There are I think a number of competing interpretations of the meaning of the concept and practice of the ethical economy.
One stresses the motivational aspect, where ethics is both a new demand by consumers and a new practice by business that demands ethical action and practices. Another, used I believe by my friend Adam Arvidsson in his upcoming book, is that the mainstay of value today depends on co-production of this value by the public, and in this sense, value is no longer ‘material’, but has an immaterial source in the sphere of values that are held by the public and consumers.
I would like to add a third interpretation, which has a historical dimension and see the ethical economy as part of a phase transition away from liberal capitalism.
Indeed, this may be easy to overlook but capitalism was also a moral and ethical revolution. One of the cultural factors leading to the capitalist transformation of the ethical economy, was born out of the revulsion by the cultural and intellectual elite, caused by the violent practices of the feudal and spiritual elite. Indeed, since the Reformation, a European civil war had been incessantly waged, in which righteous temporal and spiritual leaders, had claimed to possess the one and only divine truth, which had to be protected from heretics by the sword. In other words, a high moral claim was the justification for the bloodshed, born of a lack of self-reflexivity and the lack of recognition of the evil in one own’s soul. Hence, the idea that society would recognize that self-interest was in fact a driving human factor, and to base society and the economic system on this recognition, became more and more popular. However, the basic assumption of liberalism was that, given a basic rule set, this self-seeking behavior would nevertheless lead to a common good. This is of course also the basic idea of Adam Smith’s Invisible Hand. Business in that sense, was a sublimation of war. Power passed from the warrior class to the merchant class. Compared to the hypocritical righteousness of the previous feudal era, it may interpreted as some kind of moral and ethical progress.
Though this liberal conception had to compete with other mindsets, it became the over-riding justification of the new system which would prevail for 300 years. Neoliberalism, with Milton Friedman’s famous conviction that a corporation could only look to its profits and to nothing else, became the most recent and most extreme expression of that conviction.
I believe two fundamental developments have undermined this conviction.
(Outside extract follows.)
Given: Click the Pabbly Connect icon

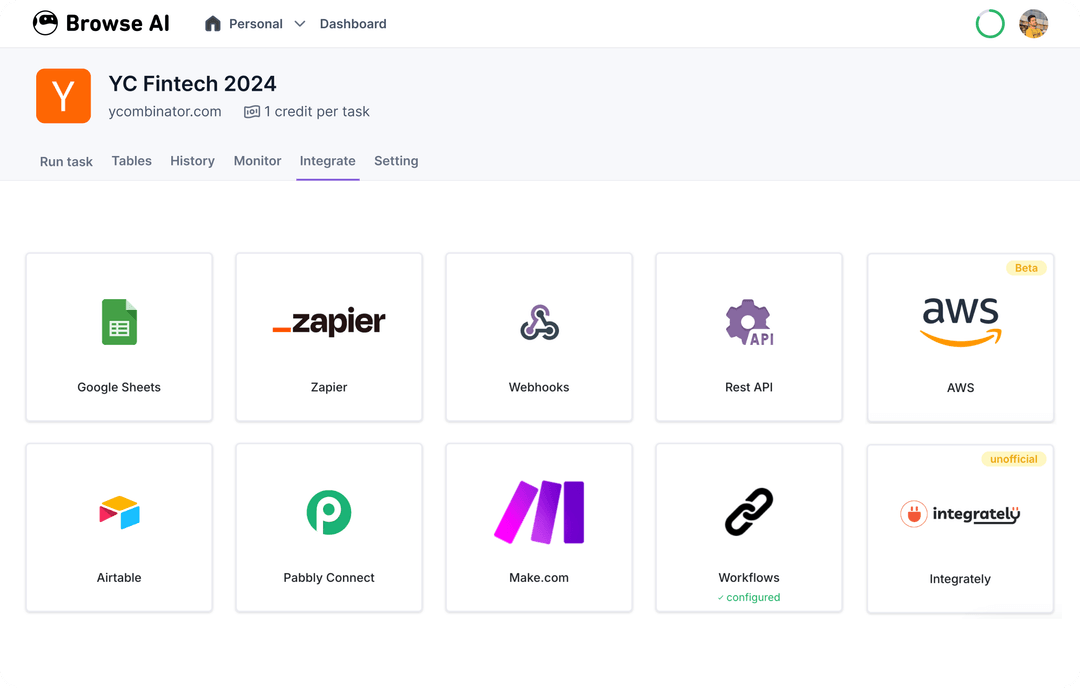Looking at the screenshot, I should [x=328, y=512].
The first reason is of course environmental. There is more and more evidence that the self-seeking behavior of for-profit corporations is actively destroying the biosphere, but also in the context that the very state apparatus which is supposed to keep business in check, is no longer able to do so, as it has itself become a market state. Weak nation states, themselves influenced by local business interests, find themselves powerless regarding globalized financial streams.
The second reason is I believe linked to the emergence of the internet and peer production, as the newfound ability to create value through voluntary self-aggregation. Substantial portions of humanity are discovering that ‘self-seeking rational man’ is but a fiction, or at least just one of the aspects of the human being. It is now possible to experience commoning and sharing on a substantially increased scale, and to create social artifacts that are not just mere alternatives, but often function better than for-profit alternatives. This not only undermines the liberal worldview, but also allows for self-aggregation by ethical affinity. The new ethical demands by citizens and consumers find an amplification chamber.
In the context of these two factors, what emerges is not just a demand for more voluntary ethical behavior, but something more serious and fundamental. What is being asked for is nothing less than an institutional revolution, at least as powerful as the one that led to the replacement of the feudal ethic.
Emergent phenomena l ike social entrepreneurship, fair trade, even though formulated as new business practices that are sometimes seen as liberal, also contain within themselves radical seeds of change.
For example, social entrepreneurships merely uses the corporate form for sustainability and funding, but clearly subsumes profit to a social goal. This is not capital accumulation. Fair trade as well, treats consumers and producers as partners, and though it is a market form, again subsumes profit to a higher social goal. This we should not forget, is anathema to liberalism.
What these new practices have in common, is not just that they are new ethical behaviors, but they are new institutional forms, which integrate alien motives in the profit machine. In these new practices, market practices are not regulated by the outside, say by public authorities or the regulatory mechanisms of the state, but their very form and structure integrates and internalizes the new demands.
Similarly, if we talk in this blog about commons-based trusts, we are advocating a form, the trust, which cannot accumulate capital and ignore social and environmental externalities, as for-profit forms must do by their very DNA, but the ‘capital’ held in trust, and received by nature or from previous generations, must be given back intact to the next generation. Again, the ethical goals here are integrated in the new form, they are no longer externalized.
This is why the ethical economy is not just a new form of capital, but also essentially a post-capitalist market practice, that reflects the emergent values of the successor civilization and a new political economy.